Freshmarket
- Type: Franchise
- Industry: Retail
- Founded: 2009; 17 years ago
- Defunct: 2019
- Fate: Dissolved, all stores changed to Żabka
- Headquarters: Warsaw, Poland
- Number of locations: 16
- Area served: Poland
- Website: freshmarket.pl

= Freshmarket =

Polish convenience store chain

Freshmarket was a retail chain operated by Żabka Polska in Poland.
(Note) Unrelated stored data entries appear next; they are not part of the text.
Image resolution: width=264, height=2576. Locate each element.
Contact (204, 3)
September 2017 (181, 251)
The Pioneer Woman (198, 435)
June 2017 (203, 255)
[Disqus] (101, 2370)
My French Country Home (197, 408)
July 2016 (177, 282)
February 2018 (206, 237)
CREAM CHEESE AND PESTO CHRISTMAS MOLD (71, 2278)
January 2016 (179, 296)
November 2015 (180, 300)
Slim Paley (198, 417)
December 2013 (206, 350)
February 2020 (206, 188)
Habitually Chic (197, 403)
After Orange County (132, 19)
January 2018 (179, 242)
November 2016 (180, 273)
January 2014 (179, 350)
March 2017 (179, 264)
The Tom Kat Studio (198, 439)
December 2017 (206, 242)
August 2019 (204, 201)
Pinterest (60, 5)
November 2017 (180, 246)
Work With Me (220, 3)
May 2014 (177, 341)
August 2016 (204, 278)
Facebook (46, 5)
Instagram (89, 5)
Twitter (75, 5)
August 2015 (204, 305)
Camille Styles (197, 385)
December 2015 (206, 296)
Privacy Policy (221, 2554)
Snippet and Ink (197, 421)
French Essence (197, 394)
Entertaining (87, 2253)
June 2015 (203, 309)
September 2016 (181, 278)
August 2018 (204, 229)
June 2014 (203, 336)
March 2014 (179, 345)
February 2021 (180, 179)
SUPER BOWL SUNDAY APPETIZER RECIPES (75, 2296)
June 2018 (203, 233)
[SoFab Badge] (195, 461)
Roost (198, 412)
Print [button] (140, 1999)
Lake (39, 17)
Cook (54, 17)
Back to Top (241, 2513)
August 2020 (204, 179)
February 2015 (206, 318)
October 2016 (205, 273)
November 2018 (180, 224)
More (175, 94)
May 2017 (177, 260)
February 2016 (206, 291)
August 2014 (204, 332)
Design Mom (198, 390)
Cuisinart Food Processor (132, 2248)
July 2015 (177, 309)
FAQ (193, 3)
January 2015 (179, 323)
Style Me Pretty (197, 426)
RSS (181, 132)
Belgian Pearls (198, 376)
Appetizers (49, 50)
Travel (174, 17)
There were 16 stores across Poland. The retail turnover was about EUR 330 million in 2014. The shops changed to Żabka by the end of 2019.

==History==
The retailer was founded in 2009 by Polish entrepreneur Jacek Roszyk, then chairman of Żabka Polska. The first retail store was open in 2009, in Leszno. In 2011, Freshmarket retail stores received the prize of Consumer's Laurel as the Discovery of the Year. In 2011, Freshmarket was granted the label Market of the Year, based on a poll conducted by monthly business journal Wiadmości Handlowe. The same year, the chain received the following awards: Największa Jakość (Highest Quality) and Złote Godło QI 2011 for providing the highest quality of service. In 2013, the retail chain was once again nominated for the Market of the Year award. The shops are about to change to Żabka to end of 2019.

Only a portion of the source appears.